Enunciado 1 -
Indique se cada afirmação está de acordo com o texto sobre o trabalho infanto-juvenil: (a) em 1995, a OIT constatou cerca de 2,8 milhões de jovens entre 10 e 14 anos trabalhando; (b) a reunião que criou a Marcha Global Contra o Trabalho Infantil e Pela Educação aconteceu em Genebra; (c) o Brasil esteve entre os países reunidos. Responda sim ou não a cada uma e cite as palavras do texto que decidem a questão.
Enunciado 2 -
Enumere todos os aspectos do desenvolvimento de crianças e adolescentes que, segundo o texto sobre o trabalho infanto-juvenil, um trabalho pode comprometer.
Enunciado 3 -
Transcreva o trecho do texto sobre o trabalho infanto-juvenil que começa em "Mas, infelizmente, o" e termina em "uma tarefa fácil.".

Texto -
----------
CONSIDERAÇÕES SOBRE O TRABALHO INFANTO-JUVENIL
Saulo de Castro Bezerra
Promotor de Justiça de Goiânia.
Vivemos num país de tristes
contrastes. Mesmo expressamente prevista na Constituição Federal e no Estatuto
da Criança e do Adolescente, por força da Emenda Constitucional nº 20, de 15 de
dezembro de 1998, a proibição de trabalho noturno, perigoso ou insalubre a
menores de dezoito anos e de qualquer trabalho a menores de dezesseis anos, salvo na condição de aprendiz, a partir dos quatorze anos de
idade, em 1995 a Organização Internacional do Trabalho – OIT constatou que
temos cerca de 2,8 milhões de jovens entre 10 e 14 anos de idade trabalhando e
8,1 milhões de adolescentes, na faixa etária de 14 a 19 anos, inseridos
precocemente no mercado de trabalho.
Mas, infelizmente, o trabalho infantil não é "privilégio" apenas nosso, tanto que no mês de fevereiro de 1997, em Haia, na Holanda, 85 países, inclusive o Brasil, se reuniram para criar a Marcha Global Contra o Trabalho Infantil e Pela Educação, movimento que visa promover os direitos de crianças e adolescentes de todo o mundo, notadamente o de receberem educação gratuita e de qualidade, de viverem livres da exploração econômica e da realização de qualquer trabalho que possa comprometer seu desenvolvimento físico, espiritual, mental, moral ou social.
Aqui, no
país que pretende ser a sétima economia mundial, a garantia dos direitos
fundamentais dos menores de 18 anos de idade não tem sido uma tarefa fácil.
----------
Dados fornecidos -
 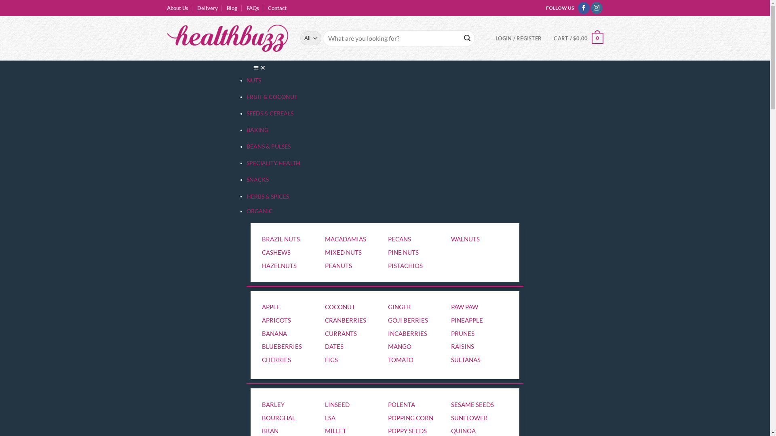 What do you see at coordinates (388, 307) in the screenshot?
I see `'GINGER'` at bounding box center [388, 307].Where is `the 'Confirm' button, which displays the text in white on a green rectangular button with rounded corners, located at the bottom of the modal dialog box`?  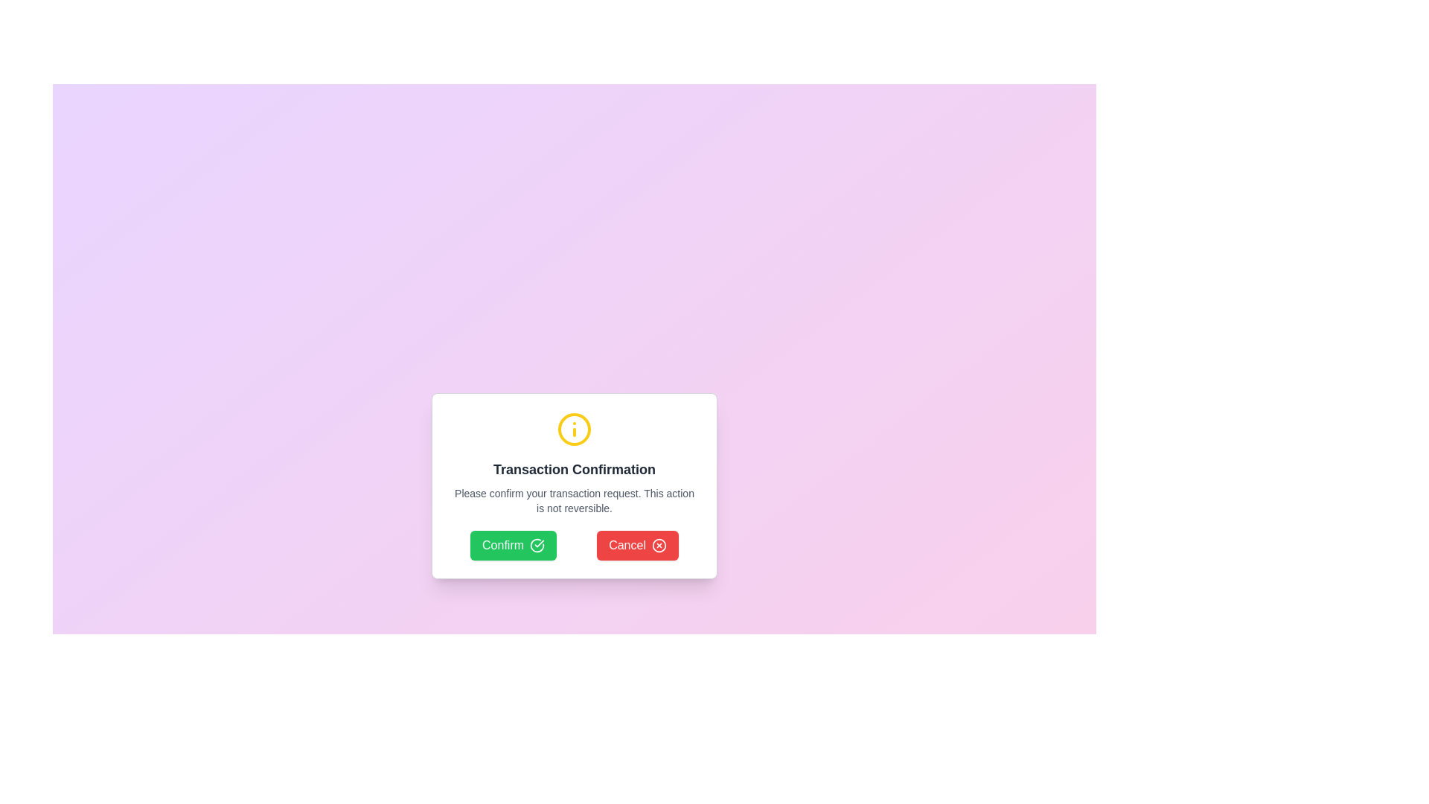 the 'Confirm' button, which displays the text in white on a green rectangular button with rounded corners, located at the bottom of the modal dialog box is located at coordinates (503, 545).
----------
Resposta 1 -
(a) Sim: "temos cerca de 2,8 milhões de jovens entre 10 e 14 anos de idade trabalhando".
(b) Não: "no mês de fevereiro de 1997, em Haia, na Holanda".
(c) Sim: "85 países, inclusive o Brasil".

Resposta 2 -
Físico, espiritual, mental, moral e social.

Resposta 3 -
Mas, infelizmente, o trabalho infantil não é "privilégio" apenas nosso, tanto que no mês de fevereiro de 1997, em Haia, na Holanda, 85 países, inclusive o Brasil, se reuniram para criar a Marcha Global Contra o Trabalho Infantil e Pela Educação, movimento que visa promover os direitos de crianças e adolescentes de todo o mundo, notadamente o de receberem educação gratuita e de qualidade, de viverem livres da exploração econômica e da realização de qualquer trabalho que possa comprometer seu desenvolvimento físico, espiritual, mental, moral ou social.
Aqui, no
país que pretende ser a sétima economia mundial, a garantia dos direitos
fundamentais dos menores de 18 anos de idade não tem sido uma tarefa fácil.